** FRAGMENTO DE TEXTO **
=====

Relación de ideas

#10 | La sangre de Jesús nunca me falló

Una película de Berlanga, el recuerdo de un 'homeless' de los '70 y la diferencia entre aprovecharse de la miseria humana o dignificarla con la belleza.

Las olas polares vienen y van en la ciudad de Buenos Aires y con ellas, aparece y desaparece “Juan Carr” como tendencia en las redes sociales. Mucha gente, sospechando una operación cargada de intencionalidad política, no le perdona una campaña desplegada en julio de 2019 junto con el presidente de River, Rodolfo D’Onofrio: abrir las puertas del estadio para cobijar a las personas que vivían en la calle en “el día más frío del año”. La condena social y mediática me da un poco de miedo, casi siempre me resulta desproporcionada al pecado. Lo cierto es que, con otro gobierno y el doble o triple de gente viviendo a la intemperie, la temperatura baja unos grados y en las redes la gente se pregunta dónde anda Juan Carr.

Había algo frívolo en aquella aparente obra de beneficencia. Por un lado, el uso del récord: se refugiaba a personas desamparadas una única vez, más allá de que algún otro día, con medio grado más, el desamparo iba a ser el mismo pero el Monumental no estaría disponible. Era una acción tan espectacular como efímera. Y luego la evidente y un poco chocante imagen de autosatisfacción de los organizadores por sentirse “buenos”, un peligro en cada acción benéfica fuertemente publicitada y replicada por los medios.

El episodio me hizo acordar mucho a Plácido, una película española de 1961 absolutamente genial del más grande dúo creativo de toda la historia de ese país: Luis García Berlanga como director y Rafael Azcona como guionista. La acción se desarrolla en un pueblito español en el marco de la época más gris y opresiva del franquismo. Es vísperas de Navidad y una empresa organiza una campaña llamada “Siente un pobre a su mesa” para que cada familia reciba en su hogar a un carenciado en la cena de Nochebuena. (De hecho, esa frase iba a ser el título de la película, pero la censura lo impidió). En el medio de ese caos de homeless y pudientes, en donde en cada plano se pueden amontonar hasta veinte personas, todas hablando al mismo tiempo, se desplaza el pobre Plácido tratando de pagar una cuota de la motoneta que usa para trabajar antes de que llegue la Navidad. Es una película maravillosa, oscura y graciosa, una obra maestra. Si el resultado de esta edición del newsletter es que una persona más se asome al mundo Berlanga, me daré por satisfecho.

=====

** ENTRADAS EXTRAÍDAS **
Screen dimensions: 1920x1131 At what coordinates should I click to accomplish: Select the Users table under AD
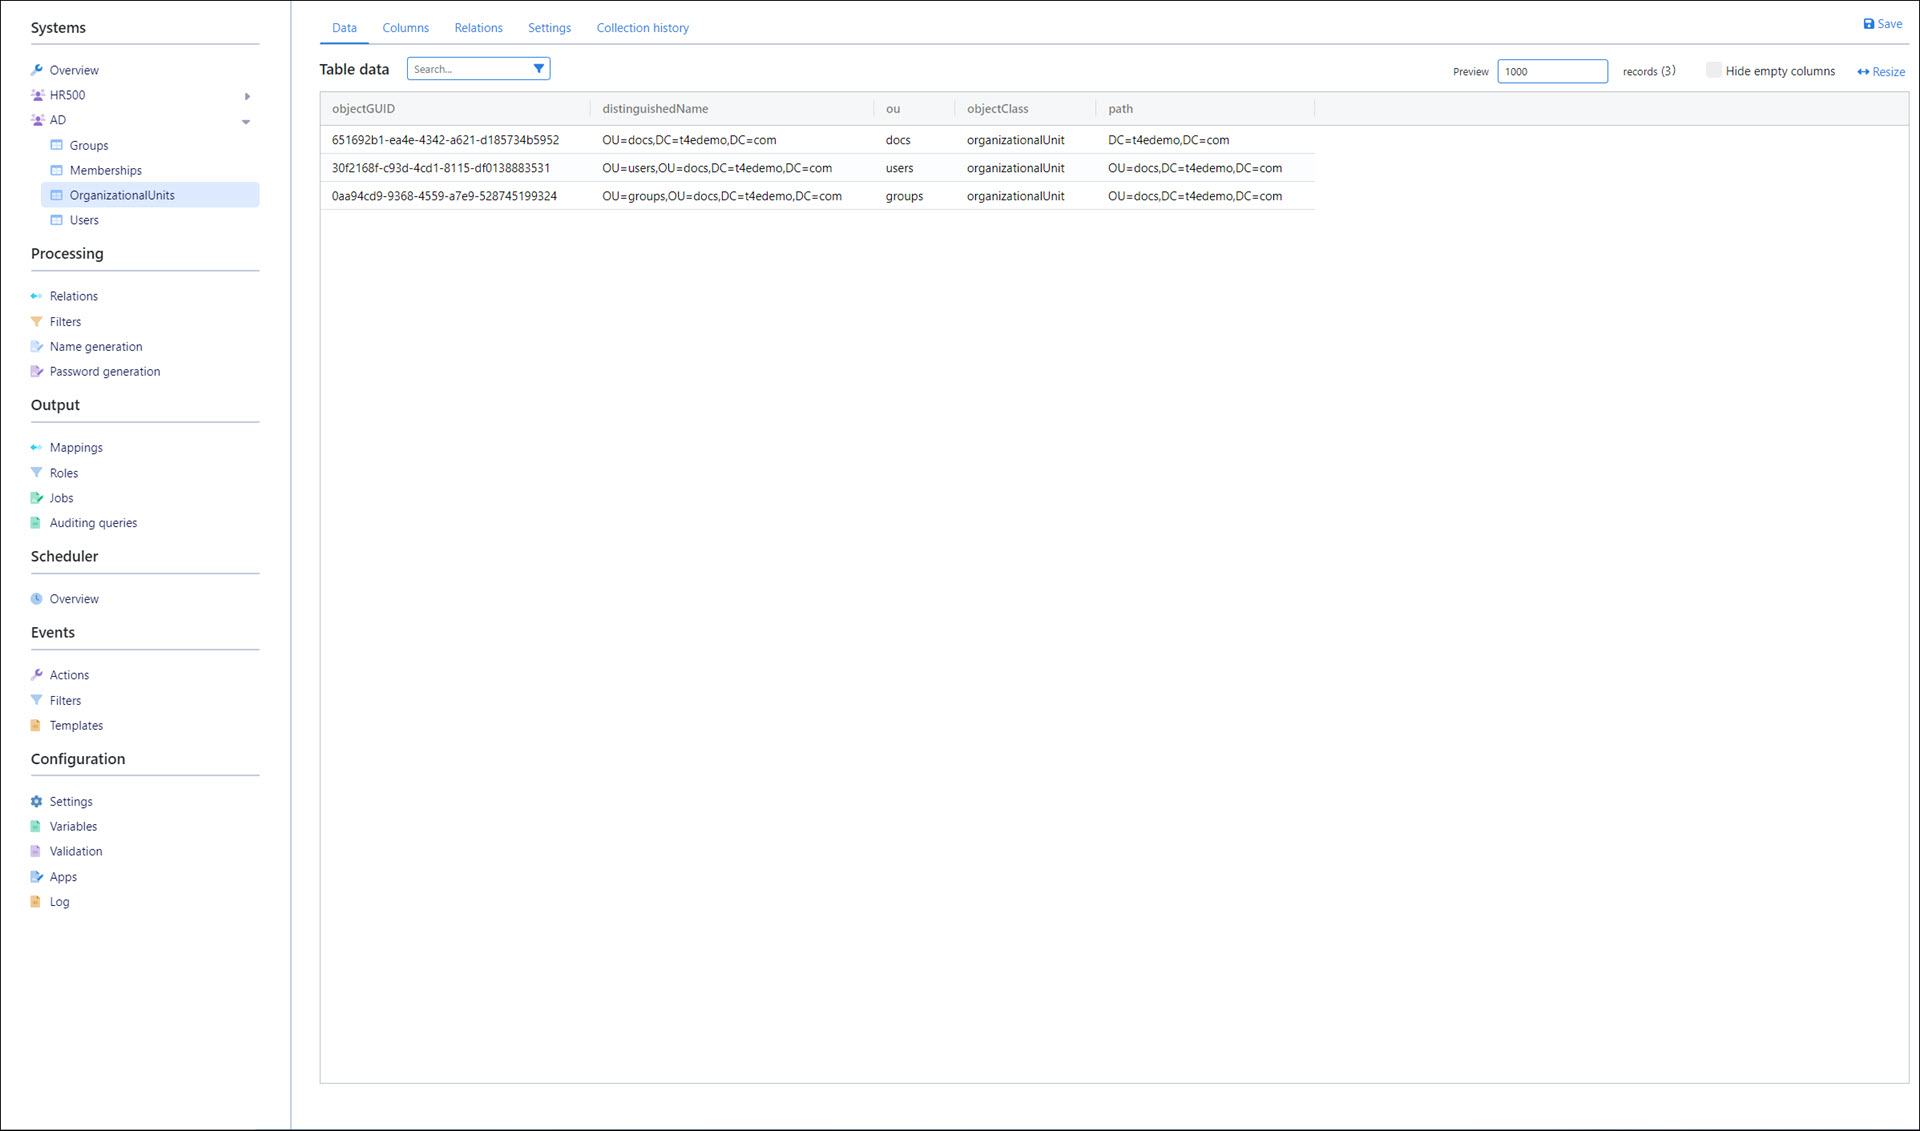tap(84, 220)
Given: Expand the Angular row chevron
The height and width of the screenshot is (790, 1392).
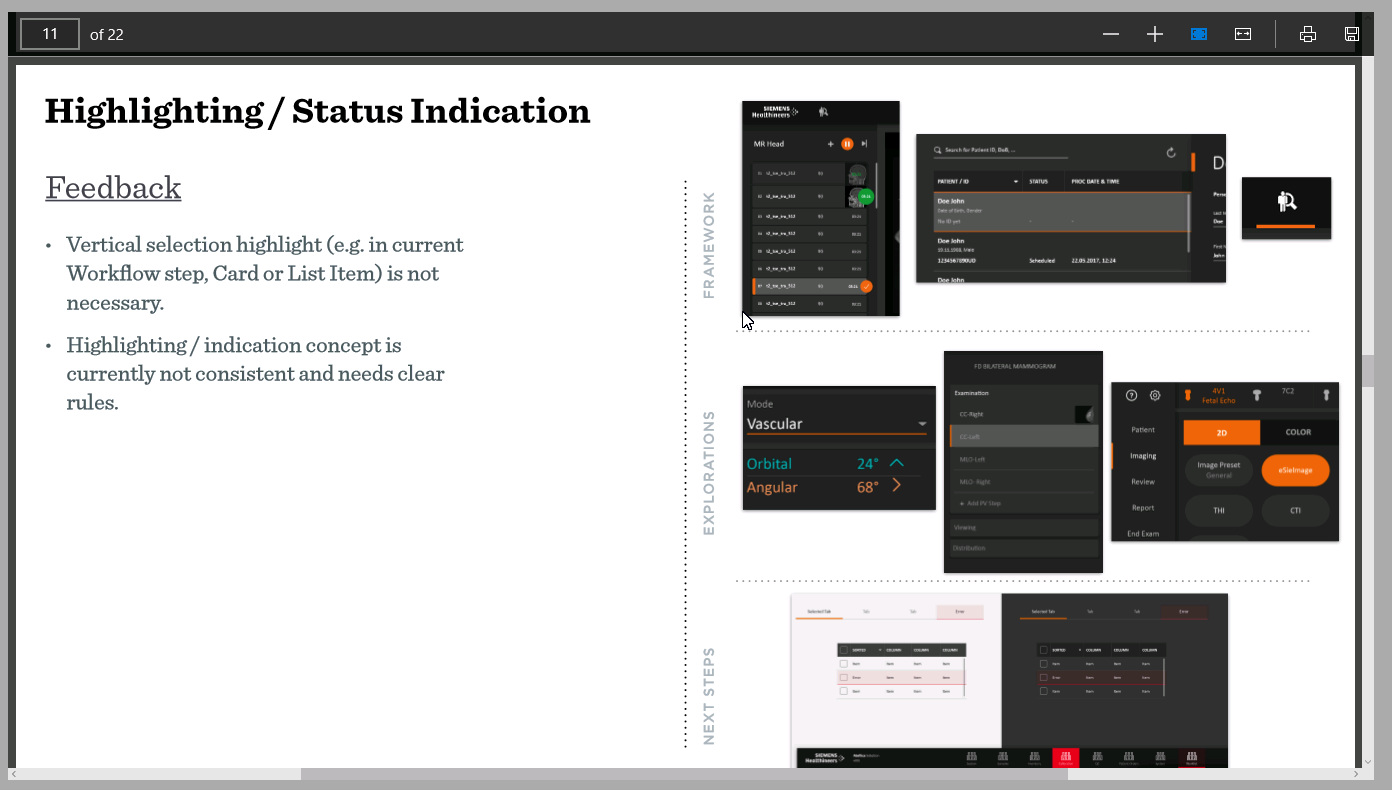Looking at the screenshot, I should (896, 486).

=====

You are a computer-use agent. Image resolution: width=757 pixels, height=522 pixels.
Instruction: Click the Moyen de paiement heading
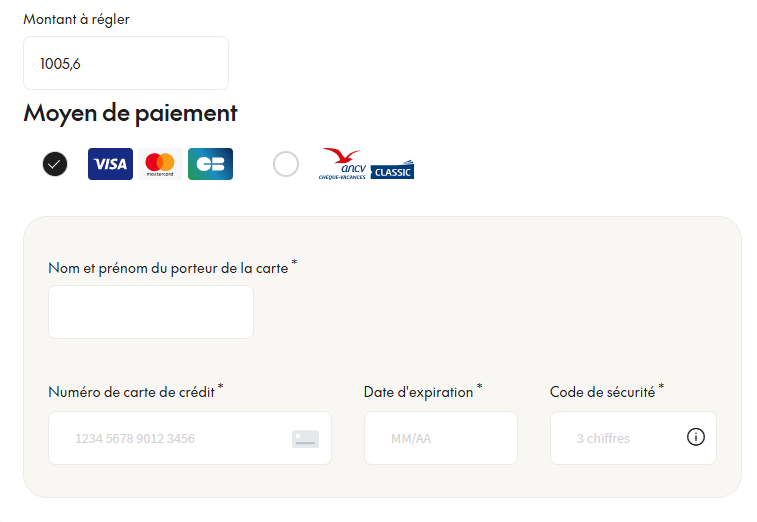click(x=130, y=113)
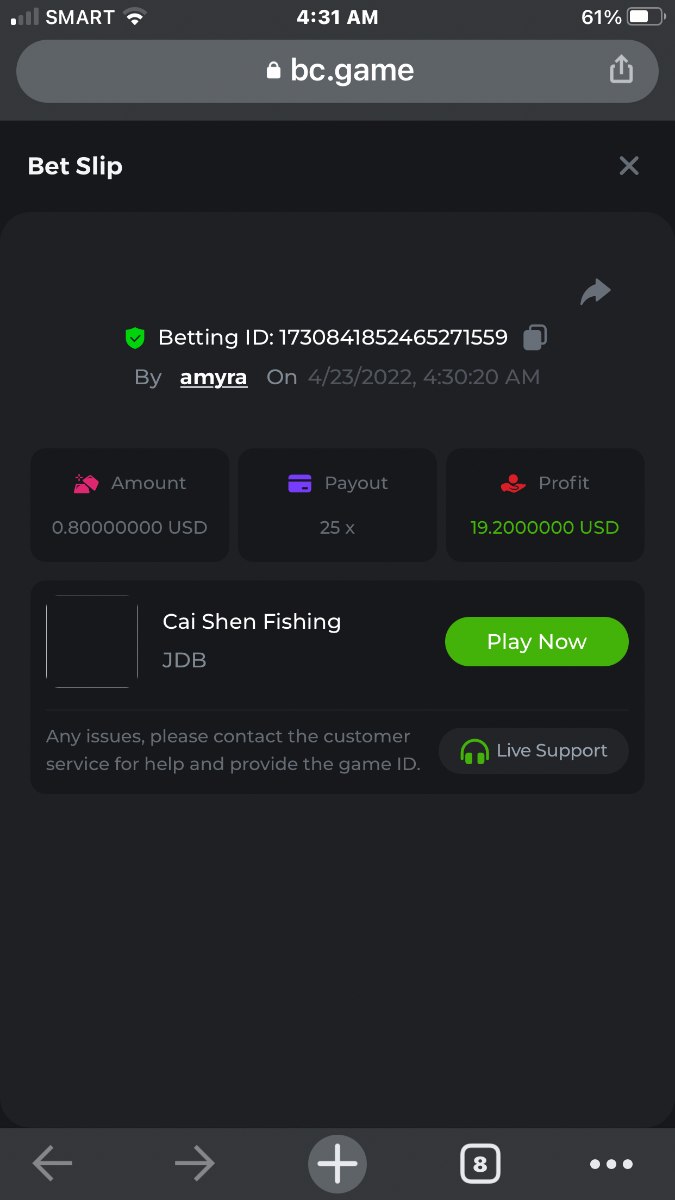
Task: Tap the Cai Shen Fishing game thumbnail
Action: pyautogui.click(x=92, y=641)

=====

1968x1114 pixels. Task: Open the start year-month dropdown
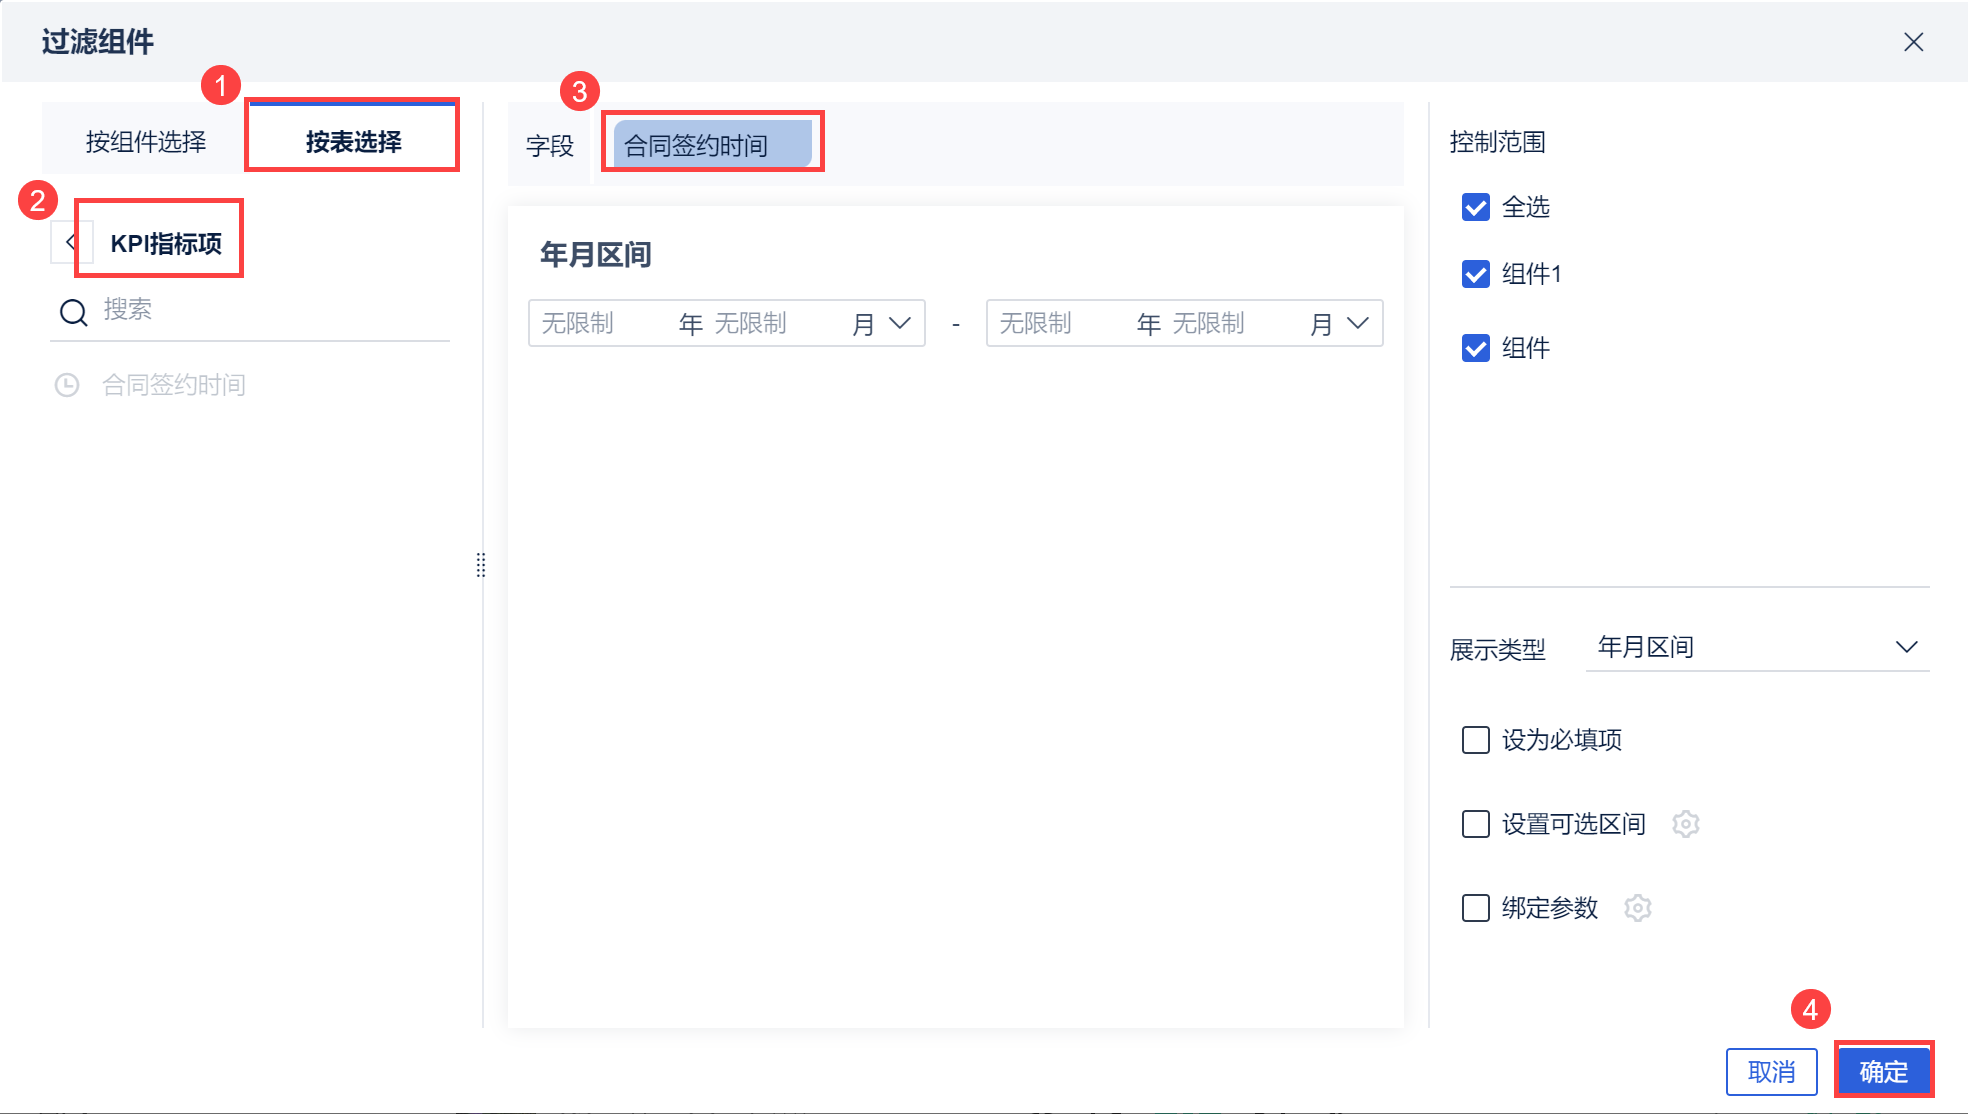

=====

** INSTRUCCIONES **
Por favor, reproduce sin ningún cambio el pasaje del texto sobre Juan Carr y Plácido que empieza con "Una película de" y sigue hasta "con la belleza.".

** RESPUESTA **
Una película de Berlanga, el recuerdo de un 'homeless' de los '70 y la diferencia entre aprovecharse de la miseria humana o dignificarla con la belleza.